(Available data begins)

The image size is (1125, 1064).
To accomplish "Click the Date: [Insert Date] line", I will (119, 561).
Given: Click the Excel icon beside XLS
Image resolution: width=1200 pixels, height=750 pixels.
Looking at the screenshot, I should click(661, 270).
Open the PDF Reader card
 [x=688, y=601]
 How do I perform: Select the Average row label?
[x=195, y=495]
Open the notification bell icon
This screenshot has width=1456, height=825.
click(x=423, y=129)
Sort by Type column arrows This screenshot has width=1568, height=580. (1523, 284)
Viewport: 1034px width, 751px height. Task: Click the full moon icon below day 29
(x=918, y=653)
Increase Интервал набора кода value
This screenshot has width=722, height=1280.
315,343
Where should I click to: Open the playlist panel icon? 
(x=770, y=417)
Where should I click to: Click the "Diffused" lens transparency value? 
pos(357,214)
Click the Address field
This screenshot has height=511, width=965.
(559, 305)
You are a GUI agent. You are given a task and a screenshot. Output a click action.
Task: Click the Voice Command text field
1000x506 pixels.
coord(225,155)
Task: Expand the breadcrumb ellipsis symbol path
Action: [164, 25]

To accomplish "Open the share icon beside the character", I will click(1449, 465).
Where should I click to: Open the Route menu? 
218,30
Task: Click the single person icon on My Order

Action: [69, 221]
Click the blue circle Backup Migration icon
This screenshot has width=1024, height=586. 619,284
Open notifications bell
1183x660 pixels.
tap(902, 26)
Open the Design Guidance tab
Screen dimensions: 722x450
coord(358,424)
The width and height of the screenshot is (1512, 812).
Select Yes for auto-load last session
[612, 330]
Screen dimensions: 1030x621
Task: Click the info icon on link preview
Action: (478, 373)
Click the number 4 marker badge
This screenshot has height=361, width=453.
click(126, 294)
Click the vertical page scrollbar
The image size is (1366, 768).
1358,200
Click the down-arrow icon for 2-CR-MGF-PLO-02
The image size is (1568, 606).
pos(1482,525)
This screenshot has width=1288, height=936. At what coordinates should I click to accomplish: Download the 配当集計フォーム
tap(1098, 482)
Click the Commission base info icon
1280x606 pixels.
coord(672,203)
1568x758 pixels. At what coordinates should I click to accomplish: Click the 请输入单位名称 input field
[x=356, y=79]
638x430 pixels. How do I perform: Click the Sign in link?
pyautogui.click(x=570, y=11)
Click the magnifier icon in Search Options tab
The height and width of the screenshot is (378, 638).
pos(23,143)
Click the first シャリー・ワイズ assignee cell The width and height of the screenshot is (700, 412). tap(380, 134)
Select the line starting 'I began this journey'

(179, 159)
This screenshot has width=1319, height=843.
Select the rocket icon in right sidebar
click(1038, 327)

(Available data ends)

Activity
Nothing should be altered. Set down all the data again.

Answer to this task
The image size is (1125, 1064).
To accomplish "Click the Date: [Insert Date] line", I will (119, 561).
Given: Click the Excel icon beside XLS
Image resolution: width=1200 pixels, height=750 pixels.
Looking at the screenshot, I should click(661, 270).
Open the PDF Reader card
 [x=688, y=601]
 How do I perform: Select the Average row label?
[x=195, y=495]
Open the notification bell icon
This screenshot has width=1456, height=825.
click(x=423, y=129)
Sort by Type column arrows This screenshot has width=1568, height=580. (1523, 284)
Viewport: 1034px width, 751px height. Task: Click the full moon icon below day 29
(x=918, y=653)
Increase Интервал набора кода value
This screenshot has width=722, height=1280.
315,343
Where should I click to: Open the playlist panel icon? 
(x=770, y=417)
Where should I click to: Click the "Diffused" lens transparency value? 
pos(357,214)
Click the Address field
This screenshot has height=511, width=965.
(559, 305)
You are a GUI agent. You are given a task and a screenshot. Output a click action.
Task: Click the Voice Command text field
1000x506 pixels.
coord(225,155)
Task: Expand the breadcrumb ellipsis symbol path
Action: [164, 25]

To accomplish "Open the share icon beside the character", I will click(1449, 465).
Where should I click to: Open the Route menu? 
218,30
Task: Click the single person icon on My Order

Action: [69, 221]
Click the blue circle Backup Migration icon
This screenshot has width=1024, height=586. 619,284
Open notifications bell
1183x660 pixels.
tap(902, 26)
Open the Design Guidance tab
Screen dimensions: 722x450
coord(358,424)
The width and height of the screenshot is (1512, 812).
Select Yes for auto-load last session
[612, 330]
Screen dimensions: 1030x621
Task: Click the info icon on link preview
Action: (478, 373)
Click the number 4 marker badge
This screenshot has height=361, width=453.
click(126, 294)
Click the vertical page scrollbar
The image size is (1366, 768).
1358,200
Click the down-arrow icon for 2-CR-MGF-PLO-02
The image size is (1568, 606).
pos(1482,525)
This screenshot has width=1288, height=936. At what coordinates should I click to accomplish: Download the 配当集計フォーム
tap(1098, 482)
Click the Commission base info icon
1280x606 pixels.
coord(672,203)
1568x758 pixels. At what coordinates should I click to accomplish: Click the 请输入单位名称 input field
[x=356, y=79]
638x430 pixels. How do I perform: Click the Sign in link?
pyautogui.click(x=570, y=11)
Click the magnifier icon in Search Options tab
The height and width of the screenshot is (378, 638).
pos(23,143)
Click the first シャリー・ワイズ assignee cell The width and height of the screenshot is (700, 412). tap(380, 134)
Select the line starting 'I began this journey'

(179, 159)
This screenshot has width=1319, height=843.
Select the rocket icon in right sidebar
click(1038, 327)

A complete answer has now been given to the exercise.